DNS-over-TCP: Just a single transaction?

I missed that in my own log. Great finding! AVM answers with the capitalization of the last cached query. To double-check that, I went for

socat - /tmp/kresd/tty/*
> option('NO_0X20', true)

on both on my Turris MOX and my Ubuntu 19.10. That disables the query-case randomization in the Knot Resolver. I waited half an hour (1800 seconds) until both the CNAME and the A record were invalidated in the DNS cache, and issued

dig repo.turris.cz

on both devices. Both stayed with UDP and got an IP address. There we go! Fixed.

This raises four questions:

  1. How do I set that option in my Turris MOX not just temporarily but permanently?
  2. Why did my Turris MOX not cache the first result but creates a new query each time?
  3. Why does this affect only CNAME + A(AAA) answers?
  4. Is there anything AVM, the Knot Resolver Team, or the Turris Team should do about this? I noticed, there is not only this NO_0X20 but also a broader SAFEMODE option. Should the Turris Team go for that, just for the “Use provider’s DNS resolver” option? Or couple (and mention) it with the DNSSEC option?

Furthermore, I think I found the full-resolver issue as well. When I go for

sudo service kresd@1 restart

Knot Resolver does a full resolve although /etc/knot-resolver/kresd.conf said to use stub/forwarding (on my computer, I enabled verbose via the config file). Finally, while reading the documentation, I found some broken hyperlinks in the section trace. Where do I report things like this?

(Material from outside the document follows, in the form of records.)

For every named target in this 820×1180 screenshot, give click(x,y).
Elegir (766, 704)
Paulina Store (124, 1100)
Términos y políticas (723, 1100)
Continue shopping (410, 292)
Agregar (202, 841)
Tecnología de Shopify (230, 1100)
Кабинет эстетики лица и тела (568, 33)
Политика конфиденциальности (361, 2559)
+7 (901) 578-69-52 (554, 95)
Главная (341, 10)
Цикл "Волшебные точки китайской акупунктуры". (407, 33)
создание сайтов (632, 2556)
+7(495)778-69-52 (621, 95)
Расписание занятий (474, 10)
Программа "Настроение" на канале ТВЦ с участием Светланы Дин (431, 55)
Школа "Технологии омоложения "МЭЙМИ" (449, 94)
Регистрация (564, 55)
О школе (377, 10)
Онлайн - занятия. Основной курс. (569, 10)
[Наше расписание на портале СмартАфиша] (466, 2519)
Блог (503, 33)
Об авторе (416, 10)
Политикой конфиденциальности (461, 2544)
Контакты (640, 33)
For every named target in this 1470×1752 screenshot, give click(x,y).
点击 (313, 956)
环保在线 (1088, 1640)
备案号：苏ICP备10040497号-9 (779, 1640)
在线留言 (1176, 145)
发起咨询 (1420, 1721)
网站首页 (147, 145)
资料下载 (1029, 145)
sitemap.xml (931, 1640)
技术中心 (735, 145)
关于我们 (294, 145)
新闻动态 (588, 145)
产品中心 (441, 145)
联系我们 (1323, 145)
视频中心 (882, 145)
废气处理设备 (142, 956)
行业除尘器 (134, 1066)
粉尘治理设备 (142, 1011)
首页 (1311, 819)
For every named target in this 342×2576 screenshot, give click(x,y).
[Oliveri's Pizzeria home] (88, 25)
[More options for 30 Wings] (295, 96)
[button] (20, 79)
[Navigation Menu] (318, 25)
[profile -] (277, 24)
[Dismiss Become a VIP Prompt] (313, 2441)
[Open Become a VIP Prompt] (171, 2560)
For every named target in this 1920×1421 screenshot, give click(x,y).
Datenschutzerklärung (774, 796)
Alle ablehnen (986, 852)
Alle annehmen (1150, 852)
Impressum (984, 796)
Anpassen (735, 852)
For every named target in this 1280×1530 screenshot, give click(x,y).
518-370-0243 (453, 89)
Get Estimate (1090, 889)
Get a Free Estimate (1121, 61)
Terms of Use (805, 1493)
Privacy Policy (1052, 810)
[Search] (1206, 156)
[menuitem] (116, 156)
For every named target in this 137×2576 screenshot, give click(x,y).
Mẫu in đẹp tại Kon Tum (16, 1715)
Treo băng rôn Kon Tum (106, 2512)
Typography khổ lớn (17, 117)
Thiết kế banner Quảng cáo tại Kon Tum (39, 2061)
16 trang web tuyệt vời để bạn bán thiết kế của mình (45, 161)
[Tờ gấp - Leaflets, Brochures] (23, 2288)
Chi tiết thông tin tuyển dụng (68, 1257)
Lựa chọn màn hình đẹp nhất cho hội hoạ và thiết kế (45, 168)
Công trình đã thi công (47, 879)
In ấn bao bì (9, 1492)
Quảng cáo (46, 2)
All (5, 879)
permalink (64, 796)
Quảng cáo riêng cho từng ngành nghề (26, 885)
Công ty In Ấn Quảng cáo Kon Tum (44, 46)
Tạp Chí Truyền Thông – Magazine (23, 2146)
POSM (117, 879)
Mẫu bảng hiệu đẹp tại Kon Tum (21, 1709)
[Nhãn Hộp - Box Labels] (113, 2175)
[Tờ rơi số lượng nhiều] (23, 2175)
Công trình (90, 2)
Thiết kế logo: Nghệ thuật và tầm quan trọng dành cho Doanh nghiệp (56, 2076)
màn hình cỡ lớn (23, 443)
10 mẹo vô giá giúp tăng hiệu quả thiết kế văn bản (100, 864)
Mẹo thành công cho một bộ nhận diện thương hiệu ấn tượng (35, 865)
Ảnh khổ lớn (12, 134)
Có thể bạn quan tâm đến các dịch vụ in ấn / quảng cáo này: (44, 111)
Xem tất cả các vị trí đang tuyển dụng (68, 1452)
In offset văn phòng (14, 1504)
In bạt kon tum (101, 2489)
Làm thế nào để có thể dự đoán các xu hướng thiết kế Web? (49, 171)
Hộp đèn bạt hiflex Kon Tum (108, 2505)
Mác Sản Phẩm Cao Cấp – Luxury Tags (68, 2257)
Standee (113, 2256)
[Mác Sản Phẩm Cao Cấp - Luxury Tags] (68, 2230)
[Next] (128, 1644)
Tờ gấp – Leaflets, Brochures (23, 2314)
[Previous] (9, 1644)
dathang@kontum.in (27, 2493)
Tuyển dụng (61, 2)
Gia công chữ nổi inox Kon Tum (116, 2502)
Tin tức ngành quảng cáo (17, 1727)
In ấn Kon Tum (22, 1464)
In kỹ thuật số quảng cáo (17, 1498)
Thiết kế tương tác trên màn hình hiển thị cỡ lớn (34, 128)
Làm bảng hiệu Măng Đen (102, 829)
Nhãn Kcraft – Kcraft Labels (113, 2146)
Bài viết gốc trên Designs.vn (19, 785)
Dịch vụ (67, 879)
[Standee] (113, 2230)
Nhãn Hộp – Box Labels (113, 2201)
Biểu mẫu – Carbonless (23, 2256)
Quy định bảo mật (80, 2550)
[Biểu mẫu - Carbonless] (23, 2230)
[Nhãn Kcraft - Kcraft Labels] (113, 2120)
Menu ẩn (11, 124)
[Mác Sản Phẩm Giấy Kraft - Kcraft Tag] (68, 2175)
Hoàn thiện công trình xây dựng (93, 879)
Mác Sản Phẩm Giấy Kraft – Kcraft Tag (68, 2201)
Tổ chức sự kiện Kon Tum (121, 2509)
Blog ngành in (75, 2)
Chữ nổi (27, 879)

Finally, finally, the documentation of the module workarounds should link to its source code to give a better understanding. From reading the documentation, I thought that module does NO_0X20 for all, but it only does it for some domains. Perhaps the documentation could mention even that option while explaining the module: If you have to turn-off this randomization for all domains, go for …

Yes, the randomization can be disabled. For communication within a trusted/firewalled network it actually sounds OK to me, on a quick thought at least.

Same as with any kresd setting; see this wiki entry :Turris Documentation

I have no idea about that part so far. (But it’s nothing “wrong” in any case.)

Why do you think it only affects those? I haven’t seen evidence of that yet. (Well, most people don’t really need other records, I think.)

A colleague plans to contact AVM about this. (Maybe he’s written them already.) On our side, I think support just tries to steer people from forwarding to ISP whenever DNS problems are encountered.

Unfortunately, some services sold by ISPs along with connection in practice rely on you using their DNS, which is the main reason why it’s the default :frowning:

In any case, let me also /cc @fasteth about this FRITZ! problem. (TL;DR: forwarding DNS to FRITZ! is causing problems.)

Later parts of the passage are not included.